Furthermore, Freud argues that an infant baby establishes an Oedipus Complex. The baby boy develops sexual impulses toward his mother which is an unpleasant circumstance for the father. A certain kind of castration emerges between father and child. It has a similar effect on girls as well, they threaten the location of the mother. (Electra Complex) A male child is afraid of cutting of his penis by his father. (Castration complex). The female child envies her father’s penis. On the other hand, Jung thought that Freud’s only focus point is sexual behavior and he rejects Oedipus’s complex theory. He indicates the relationship with children and their parents is based on pure love and care. Religion and spirituality should be separated from psychoanalytic theory. He is also considered a “godless Jew” because he was an atheist. He grappled with religion or metaphysical notions of society. Freud considers religion as “obsessional neurosis”. On the other hand, Jung studied religion and thought that religion was a common practice that it affects the human psyche. He examined religions through archetypes.

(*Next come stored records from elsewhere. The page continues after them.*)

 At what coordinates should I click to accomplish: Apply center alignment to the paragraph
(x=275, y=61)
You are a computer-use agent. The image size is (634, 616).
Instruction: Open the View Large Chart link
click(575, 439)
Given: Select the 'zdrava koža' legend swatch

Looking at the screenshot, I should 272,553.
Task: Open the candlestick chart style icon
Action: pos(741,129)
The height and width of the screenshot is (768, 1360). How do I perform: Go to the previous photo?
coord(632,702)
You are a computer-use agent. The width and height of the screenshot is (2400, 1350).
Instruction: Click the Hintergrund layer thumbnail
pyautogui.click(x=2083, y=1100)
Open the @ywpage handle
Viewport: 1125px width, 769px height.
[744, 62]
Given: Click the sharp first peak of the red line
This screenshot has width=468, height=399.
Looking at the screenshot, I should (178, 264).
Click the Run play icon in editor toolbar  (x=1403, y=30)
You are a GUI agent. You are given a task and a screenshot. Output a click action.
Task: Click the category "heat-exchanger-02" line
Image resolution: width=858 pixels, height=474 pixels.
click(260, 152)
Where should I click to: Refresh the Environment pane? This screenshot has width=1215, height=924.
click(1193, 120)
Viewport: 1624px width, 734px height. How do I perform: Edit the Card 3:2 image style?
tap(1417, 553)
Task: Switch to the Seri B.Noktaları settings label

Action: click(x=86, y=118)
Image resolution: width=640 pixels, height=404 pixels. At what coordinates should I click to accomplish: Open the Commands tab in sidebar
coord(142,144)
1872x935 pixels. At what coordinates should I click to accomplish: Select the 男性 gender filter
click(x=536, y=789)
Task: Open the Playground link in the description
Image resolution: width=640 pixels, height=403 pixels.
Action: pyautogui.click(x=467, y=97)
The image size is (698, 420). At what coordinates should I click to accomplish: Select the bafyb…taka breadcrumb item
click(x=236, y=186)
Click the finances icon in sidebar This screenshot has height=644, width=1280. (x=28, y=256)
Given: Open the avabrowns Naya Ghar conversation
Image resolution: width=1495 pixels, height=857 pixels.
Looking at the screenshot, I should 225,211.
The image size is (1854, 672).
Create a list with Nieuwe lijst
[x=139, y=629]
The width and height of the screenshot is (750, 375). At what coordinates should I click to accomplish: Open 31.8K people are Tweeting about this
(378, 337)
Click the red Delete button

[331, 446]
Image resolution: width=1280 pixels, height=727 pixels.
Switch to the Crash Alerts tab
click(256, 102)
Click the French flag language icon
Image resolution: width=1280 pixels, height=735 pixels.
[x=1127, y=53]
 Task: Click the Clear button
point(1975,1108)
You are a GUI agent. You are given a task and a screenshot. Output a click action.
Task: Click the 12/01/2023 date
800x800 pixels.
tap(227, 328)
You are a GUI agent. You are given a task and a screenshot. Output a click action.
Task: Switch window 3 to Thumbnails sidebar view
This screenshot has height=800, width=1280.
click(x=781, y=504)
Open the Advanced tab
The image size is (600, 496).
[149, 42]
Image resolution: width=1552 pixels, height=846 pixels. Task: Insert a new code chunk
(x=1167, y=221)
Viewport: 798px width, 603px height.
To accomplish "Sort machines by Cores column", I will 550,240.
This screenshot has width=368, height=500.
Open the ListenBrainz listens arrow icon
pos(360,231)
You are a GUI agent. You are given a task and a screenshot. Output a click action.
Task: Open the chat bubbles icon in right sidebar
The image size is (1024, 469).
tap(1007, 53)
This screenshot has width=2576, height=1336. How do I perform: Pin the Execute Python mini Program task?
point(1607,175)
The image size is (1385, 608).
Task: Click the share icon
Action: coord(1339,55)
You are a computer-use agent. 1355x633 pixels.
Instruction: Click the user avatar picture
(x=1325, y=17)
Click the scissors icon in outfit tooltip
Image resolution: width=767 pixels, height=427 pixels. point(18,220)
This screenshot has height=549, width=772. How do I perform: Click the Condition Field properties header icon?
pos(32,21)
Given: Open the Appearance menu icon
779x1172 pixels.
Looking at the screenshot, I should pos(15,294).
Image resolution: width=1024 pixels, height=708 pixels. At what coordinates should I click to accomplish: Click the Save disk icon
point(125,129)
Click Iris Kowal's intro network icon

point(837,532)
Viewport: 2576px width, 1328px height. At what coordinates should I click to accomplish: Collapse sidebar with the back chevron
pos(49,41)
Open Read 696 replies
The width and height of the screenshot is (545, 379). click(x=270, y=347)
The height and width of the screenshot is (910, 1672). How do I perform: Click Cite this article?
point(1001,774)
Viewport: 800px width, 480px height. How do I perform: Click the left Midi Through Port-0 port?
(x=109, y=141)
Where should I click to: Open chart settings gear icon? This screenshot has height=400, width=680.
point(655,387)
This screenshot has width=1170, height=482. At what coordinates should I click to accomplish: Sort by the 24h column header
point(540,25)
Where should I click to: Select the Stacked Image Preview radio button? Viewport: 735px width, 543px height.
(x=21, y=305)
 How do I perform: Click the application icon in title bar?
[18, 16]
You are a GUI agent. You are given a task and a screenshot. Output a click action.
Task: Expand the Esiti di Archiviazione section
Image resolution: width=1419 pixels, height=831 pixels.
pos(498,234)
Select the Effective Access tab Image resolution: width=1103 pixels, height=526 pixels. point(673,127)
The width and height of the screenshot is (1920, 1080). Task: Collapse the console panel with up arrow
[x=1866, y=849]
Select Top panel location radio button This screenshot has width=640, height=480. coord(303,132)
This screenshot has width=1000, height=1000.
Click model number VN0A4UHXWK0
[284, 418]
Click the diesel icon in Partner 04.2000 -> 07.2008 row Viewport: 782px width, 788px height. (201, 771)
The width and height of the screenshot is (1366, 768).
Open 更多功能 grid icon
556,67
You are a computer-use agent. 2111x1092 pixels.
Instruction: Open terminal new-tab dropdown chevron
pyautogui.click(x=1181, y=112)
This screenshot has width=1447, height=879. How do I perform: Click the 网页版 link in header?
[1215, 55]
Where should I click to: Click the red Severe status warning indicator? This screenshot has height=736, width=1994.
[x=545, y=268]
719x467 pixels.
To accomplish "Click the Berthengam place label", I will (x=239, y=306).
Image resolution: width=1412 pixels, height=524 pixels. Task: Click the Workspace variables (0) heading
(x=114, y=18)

As an additional note that it is stated in the sources that Jung was especially interested in parapsychology and paranormality while Freud was skeptical about it. Also, their clinical attitudes were different. While Freud frequently sees his patients 6 sessions in a week, he wants his patients to lie down on a couch and feel comfortable; Jung sees his patients twice a week and prefers to meet with them face to face. “Free association” was the method of psychoanalytic therapy mostly used by Freud to discover the thoughts, emotions, repressed feelings, traumas, or maybe deepest desires that a patient has in the higher unconscious. The free association enables patients to express themselves without any constraint. The therapy has three stages:
Transference is the process of conveying feelings to a different person. The stage of projection is the process of projecting an individual’s qualities onto someone else. Resistance is the method of preventing certain memories or emotions
Despite everything, Jung and Freud focused on the conscious and unconscious minds of individuals. Both practiced dream interpretation, their theories are positioned around repressed human behaviors. They have similar backgrounds and even if their friendship did not end well, thanks to each other’s ideas, new theories were produced and new views were added to the world of psychoanalysis. Although Jung coined the notion of the collective unconscious, it has similar qualities to Freud’s term “id”. They are both split human psyche and mind and aware of the significance of investigating the unconscious mind. They both believed that the human psyche consists of three components.
All in all, Freud aimed to raise Carl Jung as the heir to the theories of psychoanalysis, but Jung decided to restructure Freud’s theories in line with his acquisitions and knowledge, assuming that Freud’s theories were not perfect. Although he refuted some of Freud’s theories, the fact that he was inspired by Freud’s ideas and produced theories on his ideas cannot be denied. The unconscious has been studied more extensively in Jung’s work because, according to Jung, Freud’s theories were based solely on sexual impulses. Thanks to Freud’s theories, Jung improved an understanding of the collective unconscious believing that people carry the traces of their ancestors’ unconscious. They interpreted the dreams in different ways but they both conducted their work in the light of revealing the unconscious and enriched psychoanalysis with new theories.